The age of violence, così Eric Hobsbwam definisce gli anni che corrono dal 1914 al 1945. Bergamo ha la rilevante fortuna di non essere mai stata bombardata pesantemente né durante il primo né durante il secondo conflitto mondiale, mentre i suoi abitanti sono stati direttamente coinvolti al fronte.

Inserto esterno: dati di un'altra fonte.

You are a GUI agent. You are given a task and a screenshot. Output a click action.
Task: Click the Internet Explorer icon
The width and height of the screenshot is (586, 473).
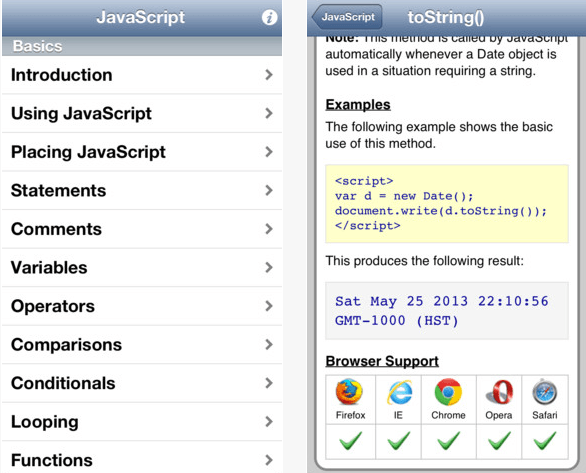click(x=399, y=393)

Le guerre, anche quando non devastano gli edifici, trasformano le città: cortei contrapposti durante la Grande guerra e nei due anni seguenti percorrono il Sentierone, si scontrano; i fautori dei conflitti si mobilitano per creare edifici sempre più grandiosi, che dovrebbero dimostrare, pure negli assetti urbanistici, la presunta superiorità bellica e, durante gli anni della dittatura, anche “razziale”. Sorgono nuovi monumenti, volti a ricordare i morti, i propri morti, ma soprattutto l’esigenza del “sacrificio per la patria”; altri, come la Rocca e il Museo del Risorgimento, vengono risignificati, assumendo il ruolo di “guardiani a imperitura memoria della grandezza della patria”.

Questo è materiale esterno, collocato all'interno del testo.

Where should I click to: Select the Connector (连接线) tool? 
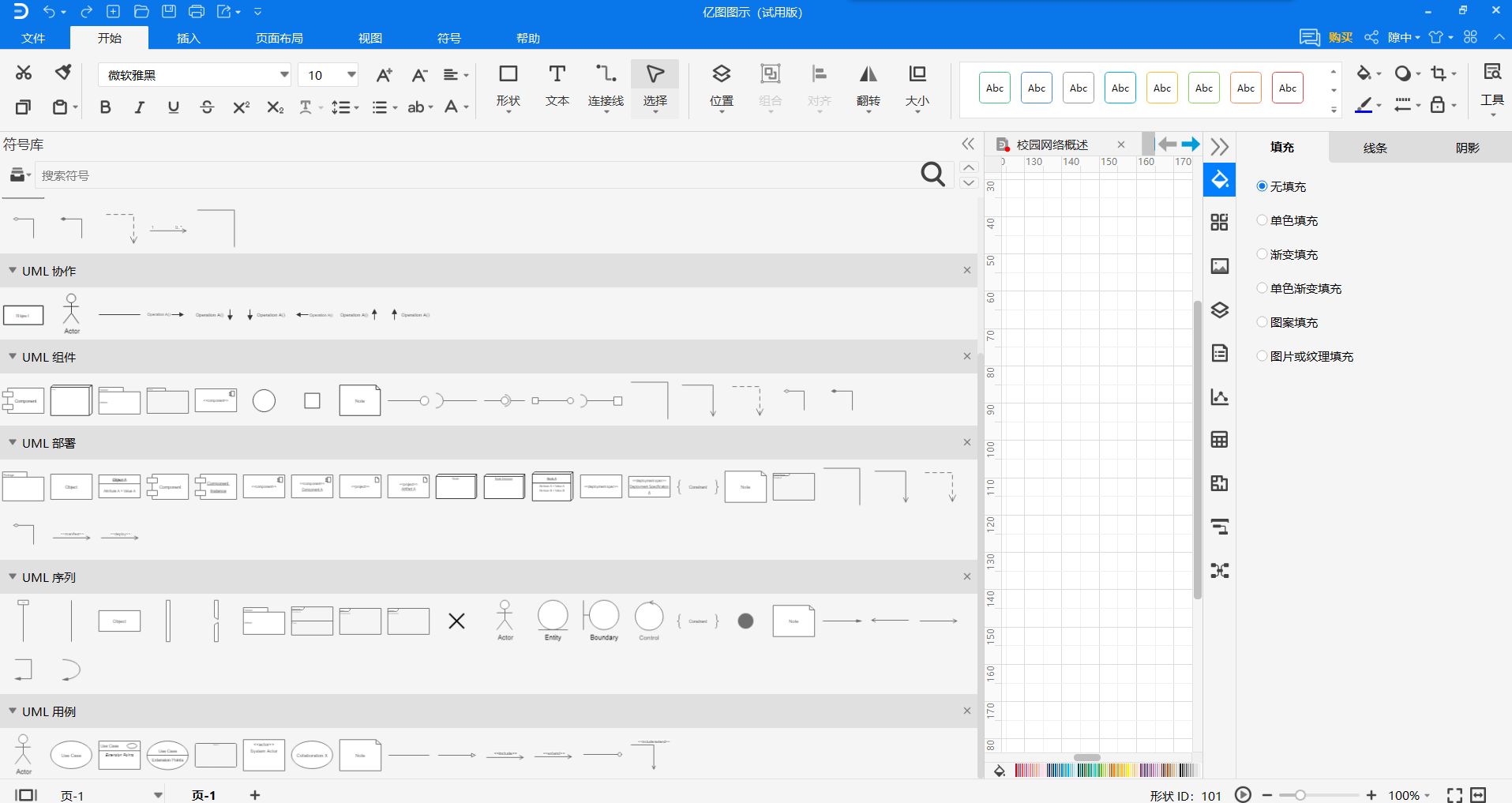pyautogui.click(x=606, y=86)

Se nel primo conflitto mondiale i segni della guerra sono legati soprattutto al ritorno dei feriti e dei morti e alla terribile epidemia di "spagnola" che induce a riaprire il Lazzaretto (tragico evento, del quale significativamente non abbiamo documentazione fotografica), il secondo conflitto porta la guerra, quella combattuta, direttamente nelle vie e nelle piazze di Bergamo. Sui timpani dei propilei di Porta Nuova compaiono scritte inneggianti al conflitto, si costruiscono edifici, come la Casa del Littorio, espressione delle volontà imperiali, si dà vita alle celebrative “architetture effimere”.

La sconfitta del fascismo avrebbe portato alla distruzione dei monumenti più compromessi, come quello alla “Rivoluzione fascista”, ma in città permangono ancora oggi architetture e simboli del passato regime.